Stroud was barred from running at Colorado Springs High School. In his memoir, he recounts the Colorado College track coach also hesitated to allow him on, citing issues that the previous Black athlete had caused for the team. The coach, however, changed his tune after Stroud won a marathon. He spent his remaining time as a member of the Colorado College track team, winning races across the region. Stroud was nominated to be inducted into the Colorado College Athletic Hall of Fame in 2006; however, as of 2021, he still had not been inducted into the Colorado Springs hall.
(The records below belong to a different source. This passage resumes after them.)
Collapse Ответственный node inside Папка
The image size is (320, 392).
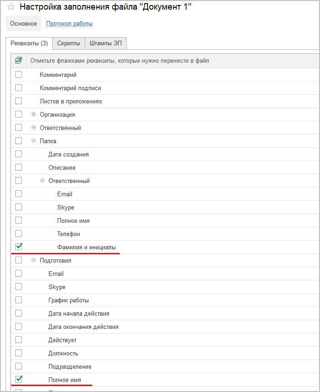(42, 181)

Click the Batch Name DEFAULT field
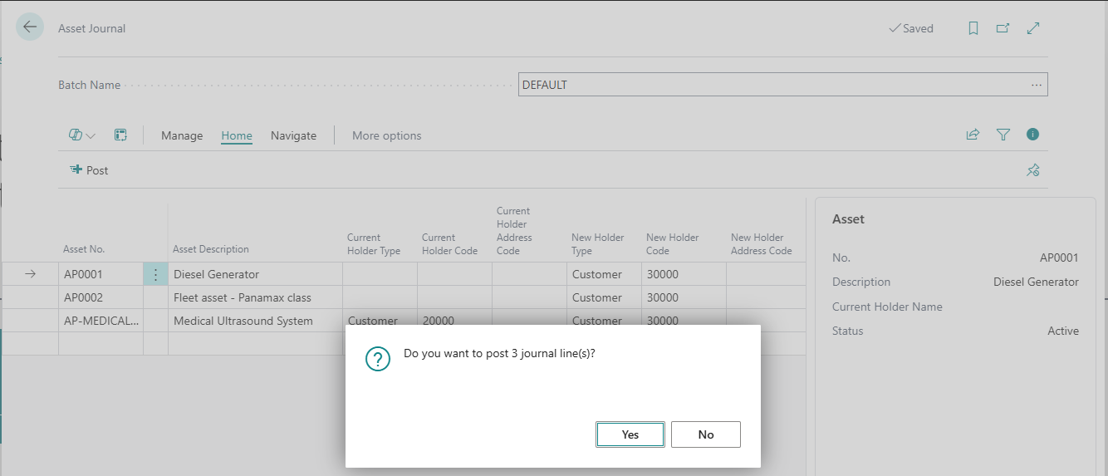772,85
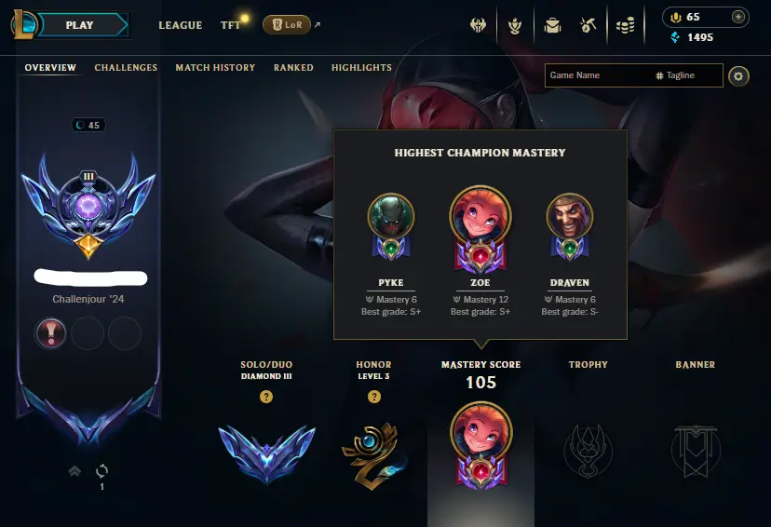Open the Store coins icon

(x=626, y=25)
In June 1928, Stroud won the 5,000 metre Rocky Mountain regional Olympic qualifier. He expected the organizers to cover his transportation costs to Boston for the 1928 United States Olympic trials. After winning, he was informed that they would not be covering his expenses, alleging that he did not approach the previous record, which was a requirement. It was speculated that this may have been an excuse the organizers invented to prevent a Black man from riding on a bus with white athletes. After being declined funding, Stroud walked, ran, and hitchhiked for 12 days over the course of 1,765 miles. He departed at 4 a.m., wielding a "Denver to Olympia" sign, $10, a backpack, water, and a golf club for protection. Initially, the streets were desolate—he reported sometimes walking 20 miles without seeing another car—but coverage in the Chicago Daily News led to an increase in pickups. He ultimately arrived six hours before the start of his race. Due to malnutrition and exhaustion he was unable to complete the race, collapsing on his sixth lap.

=== Later life ===
Stroud taught in Georgia and Texas, before moving to Portland, Oregon. In Oregon, he founded a golf tournament as well as a moving and storage company. He died on a visit to Washington, D.C. in 1975.

==Legacy==
The Colorado College Stroud Scholars program, named in his honor, supported high-promise youth.